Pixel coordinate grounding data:
- - -

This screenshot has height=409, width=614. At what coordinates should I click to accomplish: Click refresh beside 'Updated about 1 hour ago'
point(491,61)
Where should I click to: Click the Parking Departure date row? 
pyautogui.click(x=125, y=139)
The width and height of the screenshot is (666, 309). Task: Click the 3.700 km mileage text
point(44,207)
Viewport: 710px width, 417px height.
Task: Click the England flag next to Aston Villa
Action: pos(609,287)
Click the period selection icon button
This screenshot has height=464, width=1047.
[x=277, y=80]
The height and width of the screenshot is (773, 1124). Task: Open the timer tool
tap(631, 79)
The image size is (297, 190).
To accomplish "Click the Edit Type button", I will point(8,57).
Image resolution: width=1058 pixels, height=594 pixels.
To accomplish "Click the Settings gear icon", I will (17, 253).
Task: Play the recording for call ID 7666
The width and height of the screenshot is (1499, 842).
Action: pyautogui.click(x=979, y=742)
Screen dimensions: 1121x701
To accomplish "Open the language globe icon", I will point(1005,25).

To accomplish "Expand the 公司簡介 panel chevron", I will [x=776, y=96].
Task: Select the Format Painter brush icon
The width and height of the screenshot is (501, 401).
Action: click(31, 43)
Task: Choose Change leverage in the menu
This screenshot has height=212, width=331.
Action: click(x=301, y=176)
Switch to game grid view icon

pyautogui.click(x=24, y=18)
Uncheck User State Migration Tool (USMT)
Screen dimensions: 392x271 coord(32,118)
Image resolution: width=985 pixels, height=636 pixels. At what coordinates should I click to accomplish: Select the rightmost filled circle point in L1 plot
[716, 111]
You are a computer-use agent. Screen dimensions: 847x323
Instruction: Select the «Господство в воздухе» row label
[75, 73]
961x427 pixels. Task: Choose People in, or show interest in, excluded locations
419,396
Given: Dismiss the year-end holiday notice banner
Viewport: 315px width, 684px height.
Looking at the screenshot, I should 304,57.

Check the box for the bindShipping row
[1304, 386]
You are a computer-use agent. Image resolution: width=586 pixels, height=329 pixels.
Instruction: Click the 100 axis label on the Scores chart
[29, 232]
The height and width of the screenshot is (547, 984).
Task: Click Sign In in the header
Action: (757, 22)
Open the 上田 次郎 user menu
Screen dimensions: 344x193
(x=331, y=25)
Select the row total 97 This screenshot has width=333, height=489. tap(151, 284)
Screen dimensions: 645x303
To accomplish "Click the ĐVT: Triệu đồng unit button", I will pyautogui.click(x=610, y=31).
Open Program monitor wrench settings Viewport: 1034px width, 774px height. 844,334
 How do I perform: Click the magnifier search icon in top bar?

- - -

> **Assigned task**:
Copy out the entries above again, keeping them exact.

> **Finished exercise**:
This screenshot has height=409, width=614. At what coordinates should I click to accomplish: Click refresh beside 'Updated about 1 hour ago'
point(491,61)
Where should I click to: Click the Parking Departure date row? 
pyautogui.click(x=125, y=139)
The width and height of the screenshot is (666, 309). Task: Click the 3.700 km mileage text
point(44,207)
Viewport: 710px width, 417px height.
Task: Click the England flag next to Aston Villa
Action: pos(609,287)
Click the period selection icon button
This screenshot has height=464, width=1047.
[x=277, y=80]
The height and width of the screenshot is (773, 1124). Task: Open the timer tool
tap(631, 79)
The image size is (297, 190).
To accomplish "Click the Edit Type button", I will point(8,57).
Image resolution: width=1058 pixels, height=594 pixels.
To accomplish "Click the Settings gear icon", I will (17, 253).
Task: Play the recording for call ID 7666
The width and height of the screenshot is (1499, 842).
Action: pyautogui.click(x=979, y=742)
Screen dimensions: 1121x701
To accomplish "Open the language globe icon", I will point(1005,25).

To accomplish "Expand the 公司簡介 panel chevron", I will [x=776, y=96].
Task: Select the Format Painter brush icon
The width and height of the screenshot is (501, 401).
Action: click(31, 43)
Task: Choose Change leverage in the menu
This screenshot has height=212, width=331.
Action: click(x=301, y=176)
Switch to game grid view icon

pyautogui.click(x=24, y=18)
Uncheck User State Migration Tool (USMT)
Screen dimensions: 392x271 coord(32,118)
Image resolution: width=985 pixels, height=636 pixels. At what coordinates should I click to accomplish: Select the rightmost filled circle point in L1 plot
[716, 111]
You are a computer-use agent. Screen dimensions: 847x323
Instruction: Select the «Господство в воздухе» row label
[75, 73]
961x427 pixels. Task: Choose People in, or show interest in, excluded locations
419,396
Given: Dismiss the year-end holiday notice banner
Viewport: 315px width, 684px height.
Looking at the screenshot, I should 304,57.

Check the box for the bindShipping row
[1304, 386]
You are a computer-use agent. Image resolution: width=586 pixels, height=329 pixels.
Instruction: Click the 100 axis label on the Scores chart
[29, 232]
The height and width of the screenshot is (547, 984).
Task: Click Sign In in the header
Action: (757, 22)
Open the 上田 次郎 user menu
Screen dimensions: 344x193
(x=331, y=25)
Select the row total 97 This screenshot has width=333, height=489. tap(151, 284)
Screen dimensions: 645x303
To accomplish "Click the ĐVT: Triệu đồng unit button", I will pyautogui.click(x=610, y=31).
Open Program monitor wrench settings Viewport: 1034px width, 774px height. 844,334
 How do I perform: Click the magnifier search icon in top bar?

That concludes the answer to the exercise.